Continuing with our discussion on Mudaraba, let us try to understand how a Mudaraba joint venture can be beneficial to the capital owner (investor) and the Mudareb (entrepreneur).

Mudaraba ventures can be immensely beneficial to both parties for the following reasons:

• The owner of capital may not have the time or the expertise to efficiently utilise the capital and earn halal profits.

• The Mudareb may have the expertise and skills to earn halal profits but lacks the capital.

Credibility Factor

Last week we discussed the vital role of the credibility factor in conducting Mudaraba transactions during the old days in Meccah.

How is credibility determined in concluding a Mudaraba deal in the present day?

It is a pleasure to note that the Islamic banks have successfully filled the much needed credibility gap by assuming the dual role of Mudareb as well as investor.

How do they do that? On the one hand, as an intermediary, the Islamic banks are ideally positioned to build formid-able capital contributed by small, medium and large "investors" (i.e. depositors) and on the other, they are privy to lucrative investment opportunities where this capital can be profitability deployed.

An Islamic bank accepts the investment amounts (deposits) in the capacity of Mudareb whereas when it comes to deploying these funds, the Islamic bank switches its capacity from Mudareb to investor.

Concept Modification

The concept of Mudaraba has undergone some modifications for easy adoption by the Islamic banks.

This has been achieved with the help of extensive work undertaken by the Sharia scholars in order to suit the requirements of present day investors and entrepre-neurs. However, the following modifications are well within the Sharia parameters:

• There are many investors and scores of entrepreneurs.

• An Islamic financial institution acts as an intermediary, enjoying investors' confidence in receiving their funds.

• The intermediary finances the projects put forward by the entrepreneurs — rather than the investors — a change from the olden days.

• Investors (depositors) and the entrepreneurs (customers needing finance) do not have a direct relationship and have no responsibility or obligation towards each other.

• Whilst the ratio of profit sharing is pre-agreed between the intermediary and the entrepreneur, no such agreement takes place between the investor and intermediary.

Passive Investor

It is interesting to note that in this investor-intermediary-entrepreneur triangle, the investor continues to remain a passive partner, as was originally practised in Makkah.

He provides capital and then shares the profit or absorbs genuine losses. However, as described earlier, the investor will not be responsible for bearing the loss if caused by a Mudareb's negligence.

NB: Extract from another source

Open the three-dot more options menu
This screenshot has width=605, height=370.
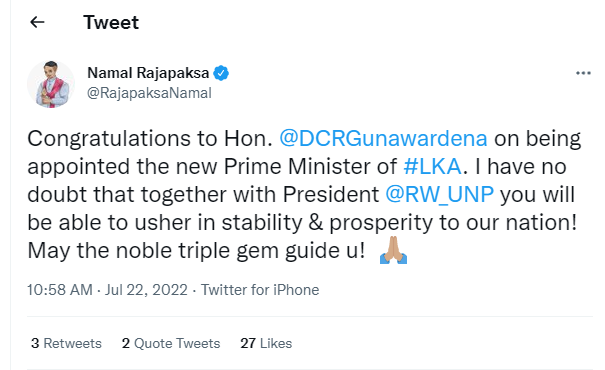tap(583, 73)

Responsibility of an Islamic bank

As the intermediary (an Islamic financial institution) plays the dual role of entrepreneur and investor, it becomes his primary responsibility to hire experienced staff for a thorough examination of the business propositions submitted by the entrepreneurs seeking funds and to invest the trusted funds in a judicious and prudent manner.

He is also responsible for maintaining proper books of accounts and conducting periodical audits in order to maintain high credibility.

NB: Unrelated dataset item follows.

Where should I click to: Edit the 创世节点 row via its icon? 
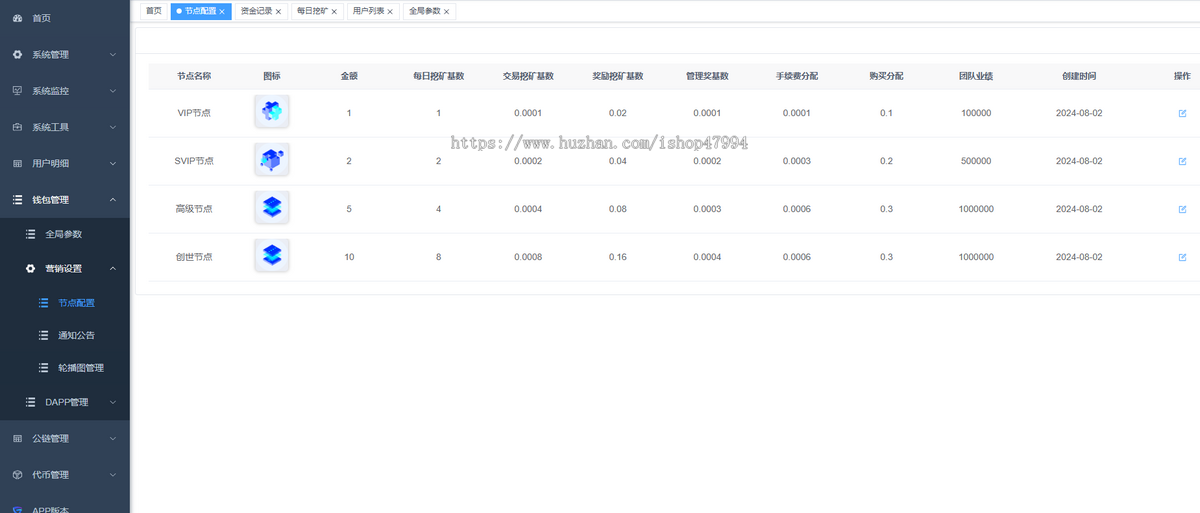tap(1182, 257)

This becomes all the more important since the investor does not know which project is being financed through his capital. Similarly, the entrepreneur does not know whose funds are being deployed for the development of his business.

When it comes to profit sharing, it is the net profit from all the avenues that is distributed by the intermediary to the investors after having netted out his operating expenses and retaining his share of profit.

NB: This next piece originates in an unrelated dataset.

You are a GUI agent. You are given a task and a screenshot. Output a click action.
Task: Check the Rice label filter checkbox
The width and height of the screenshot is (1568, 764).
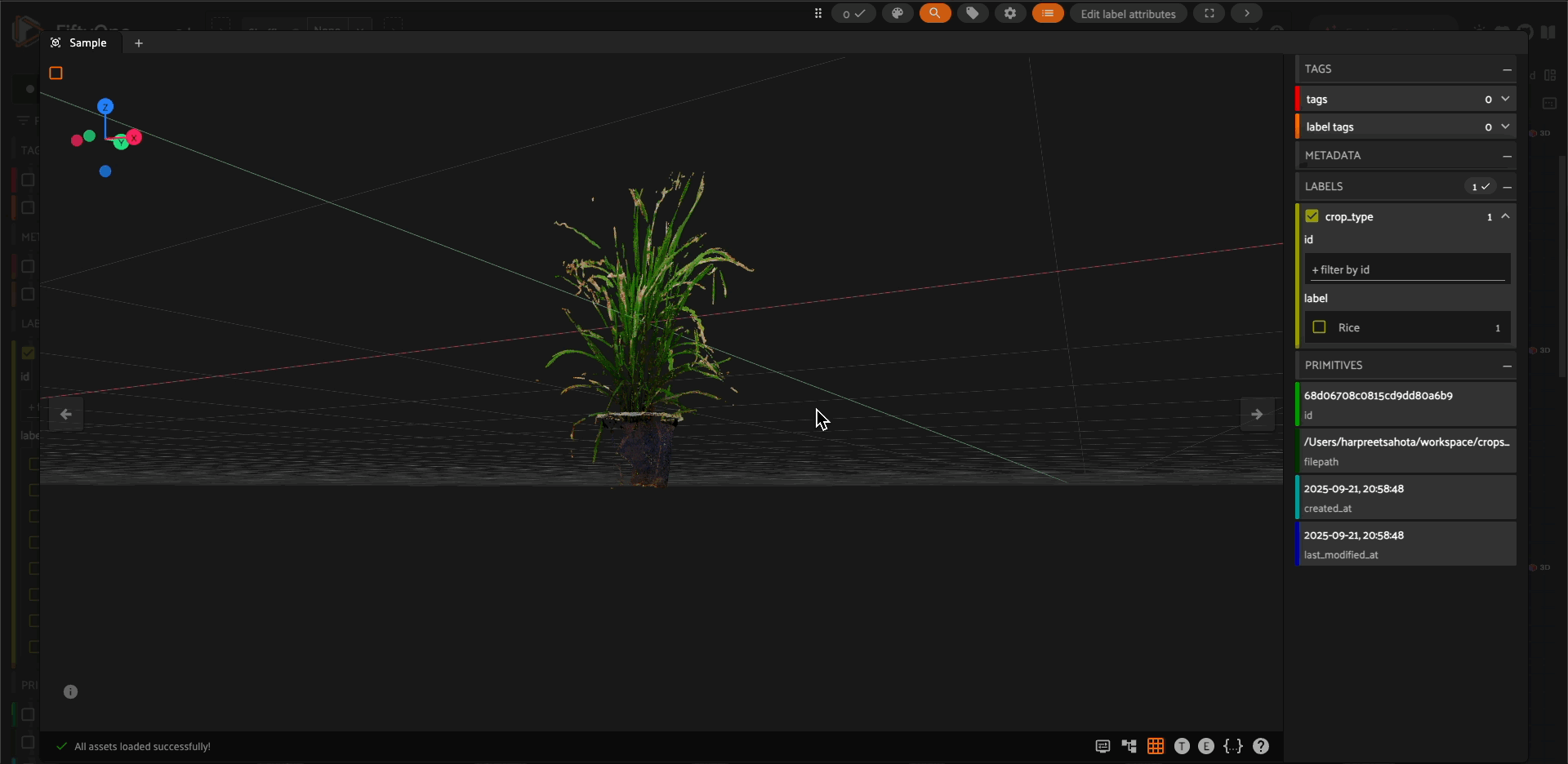(1319, 327)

However, it is important to note that the entrepreneurs share the profit generated by their business with the bank at an agreed ratio.

It is appropriate to clarify at this point that the investors (depositors) operate purely on the basis of mudaraba while the bank is free to structure any mode of financing such as murabaha, ijara, salam, istisna, etc., suitable for safe deployment of funds and also keeping in view clients' business needs.

The author is the vice-president for Sharia structuring, documentation and product development at Dubai Islamic Bank.